— start of Listed entries —
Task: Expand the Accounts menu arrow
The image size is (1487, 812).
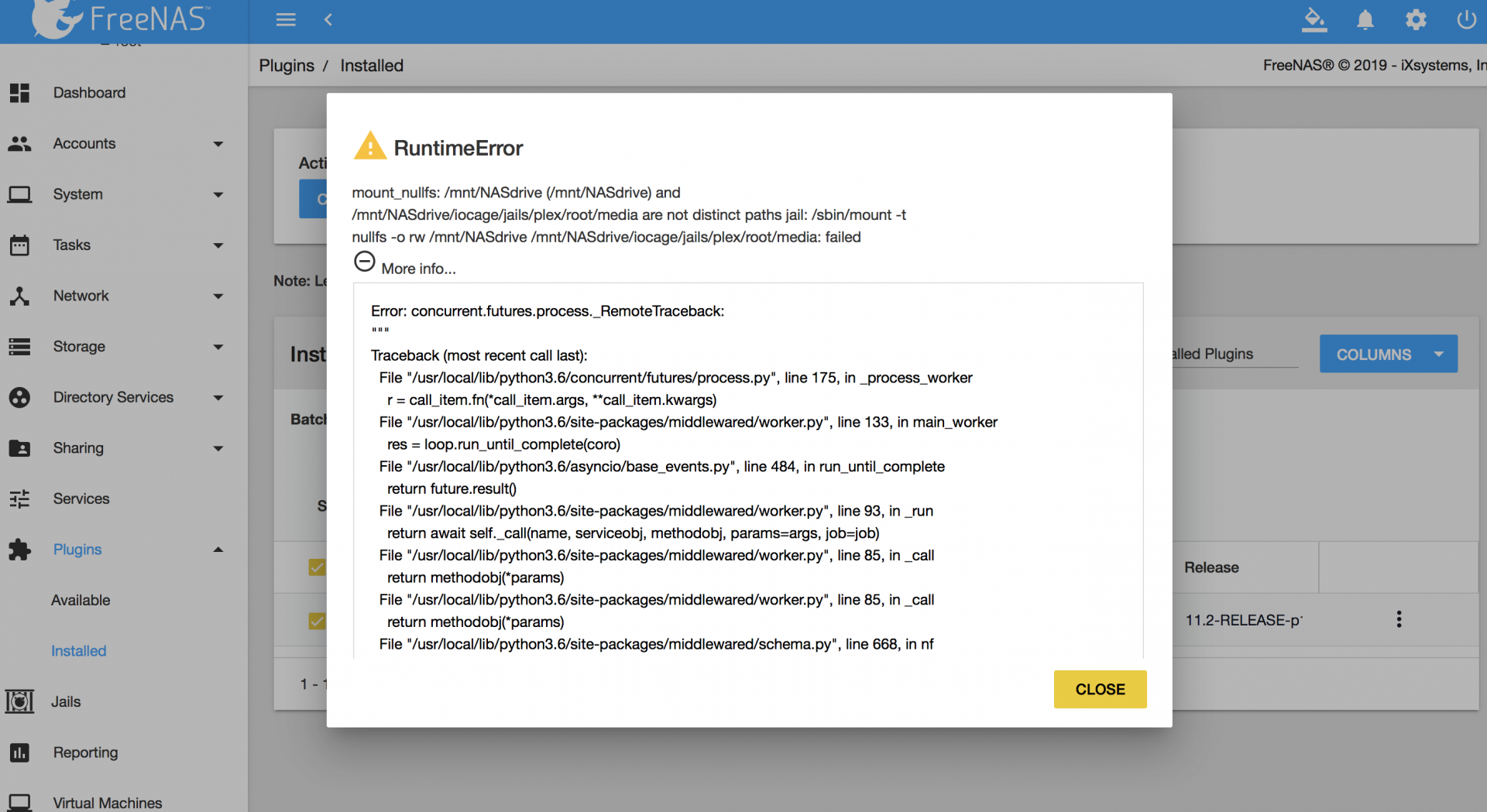Action: 218,144
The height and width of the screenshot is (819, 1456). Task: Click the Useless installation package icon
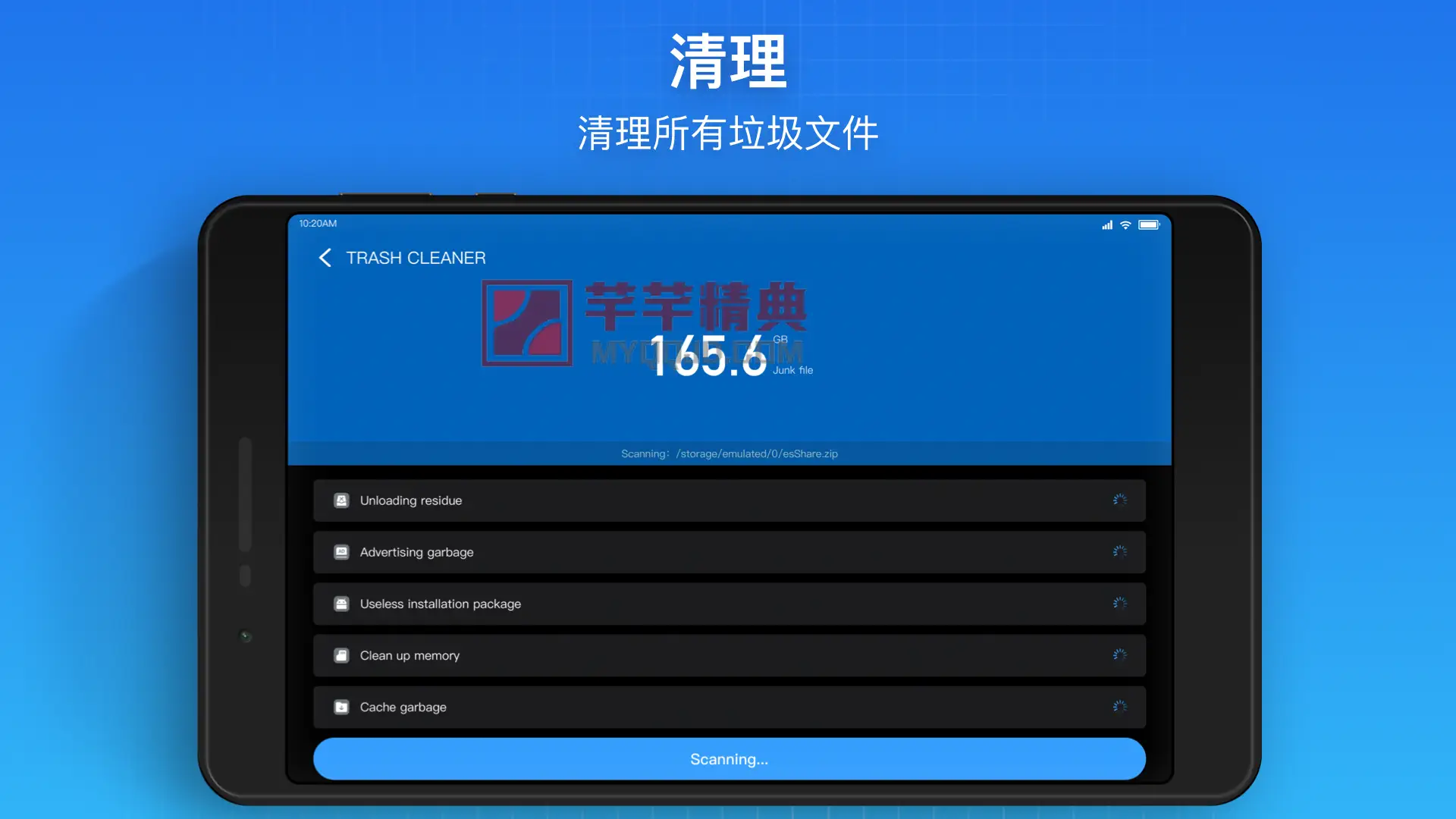(341, 604)
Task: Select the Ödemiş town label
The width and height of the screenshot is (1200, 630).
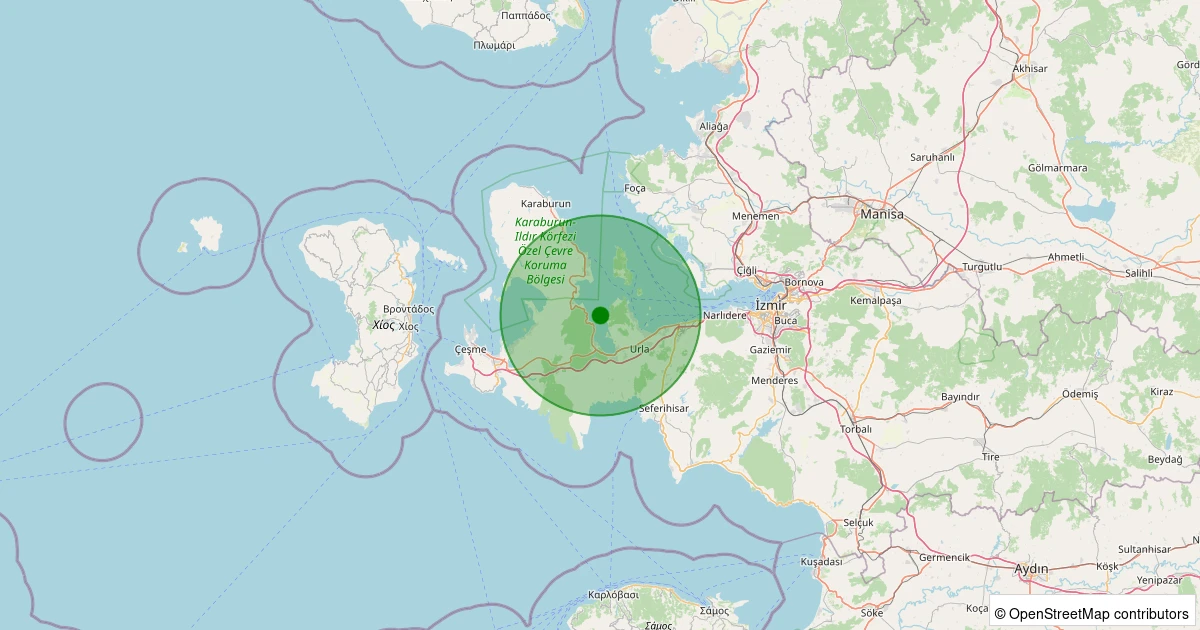Action: (1080, 394)
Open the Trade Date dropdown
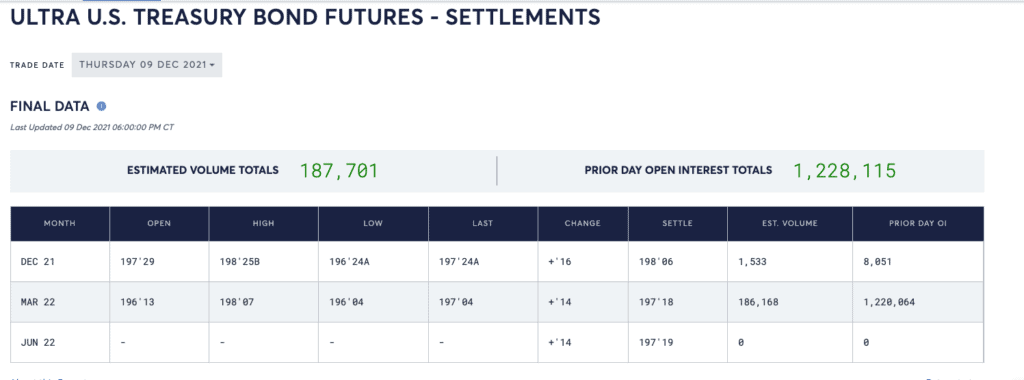 147,65
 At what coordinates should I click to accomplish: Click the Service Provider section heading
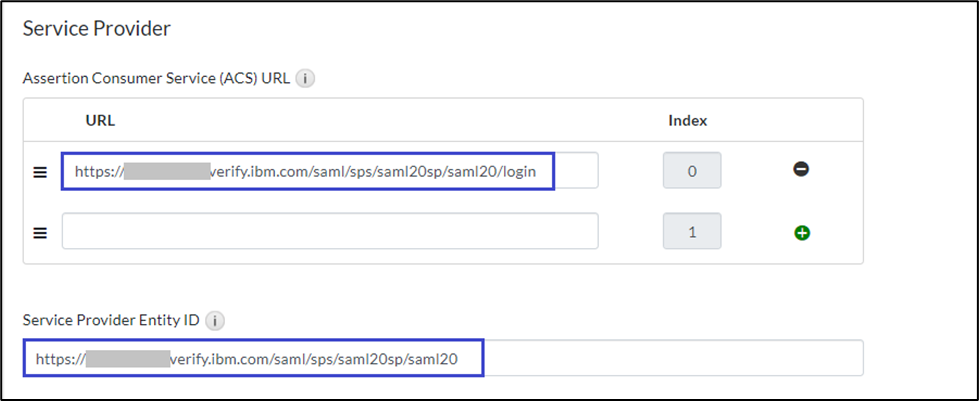[x=96, y=28]
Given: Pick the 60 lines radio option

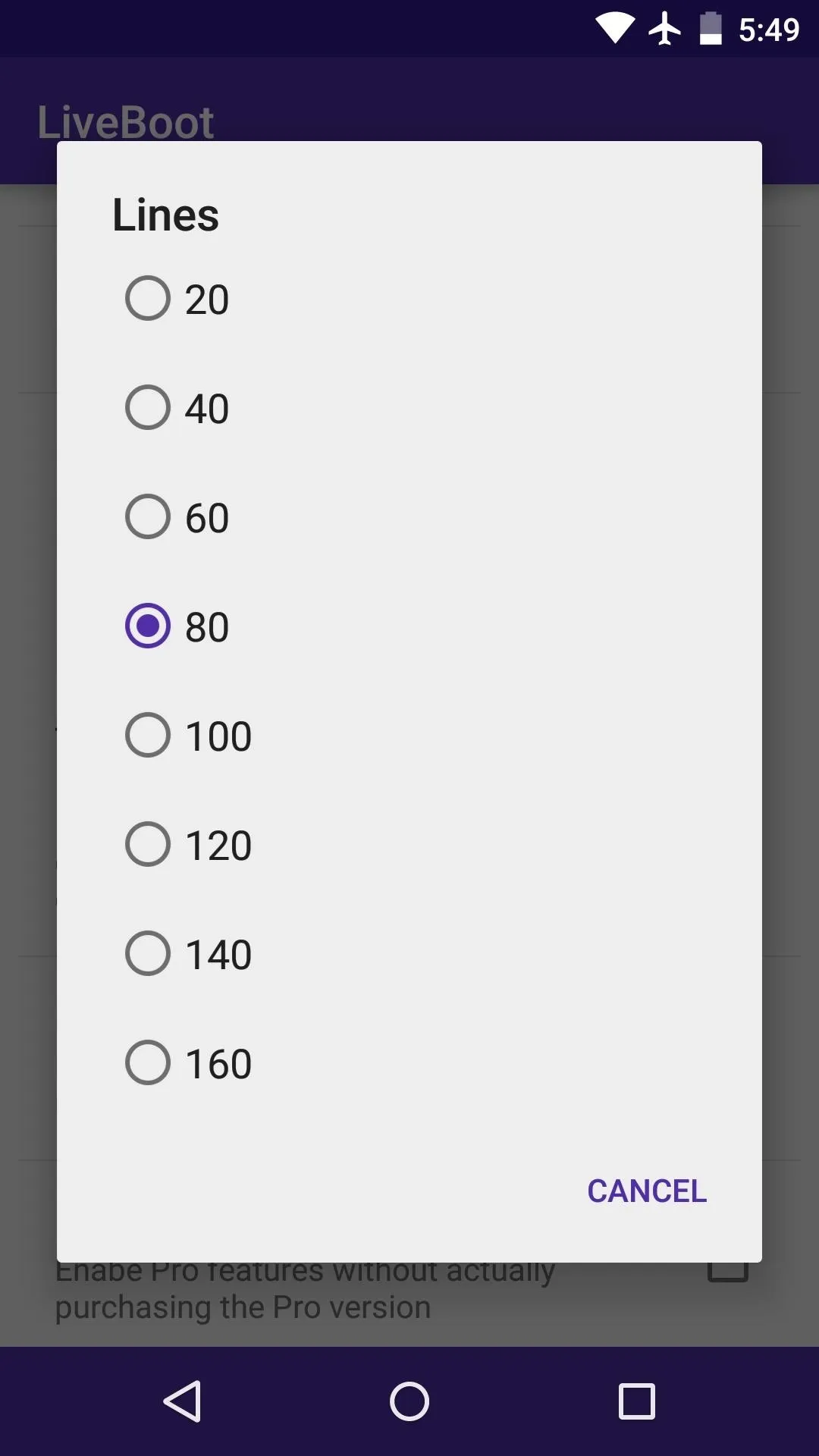Looking at the screenshot, I should pyautogui.click(x=148, y=516).
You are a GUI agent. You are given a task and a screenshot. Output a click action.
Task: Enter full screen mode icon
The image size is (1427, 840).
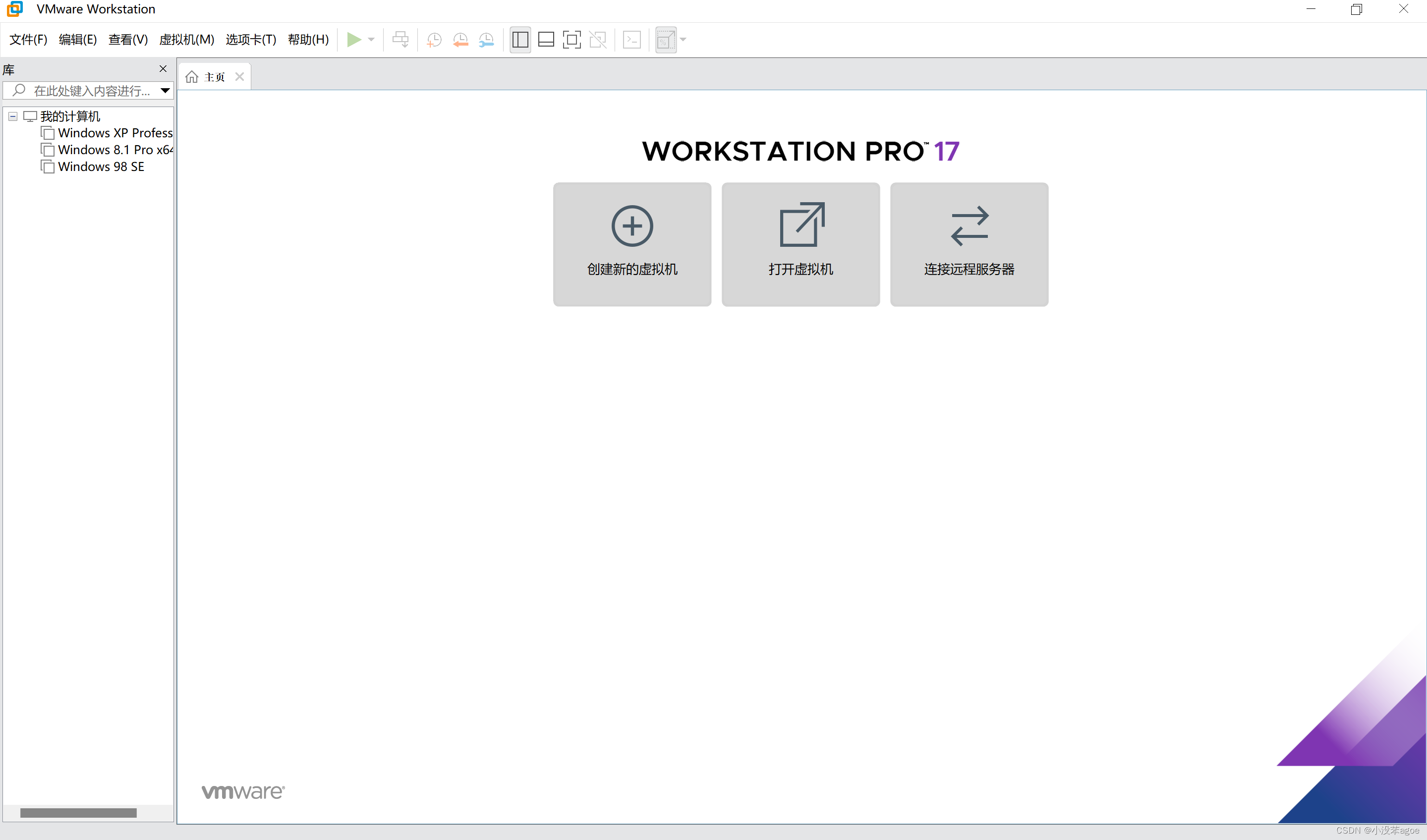point(571,40)
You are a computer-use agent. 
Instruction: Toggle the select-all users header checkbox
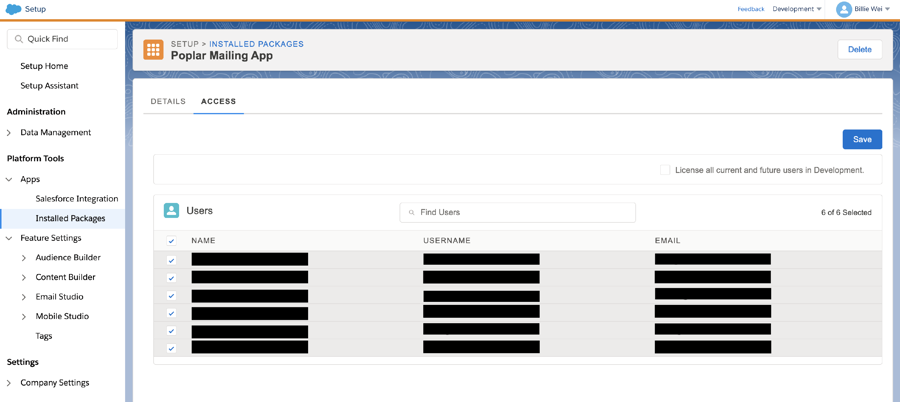pos(171,241)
— end of Listed entries —
> **Set exercise**: Copy out the rows from the line with "You are a computer-use agent." through the end of the rows, leaving the pictures out.

> **Answer for the task**:
You are a computer-use agent. 
Instruction: Toggle the select-all users header checkbox
pos(171,241)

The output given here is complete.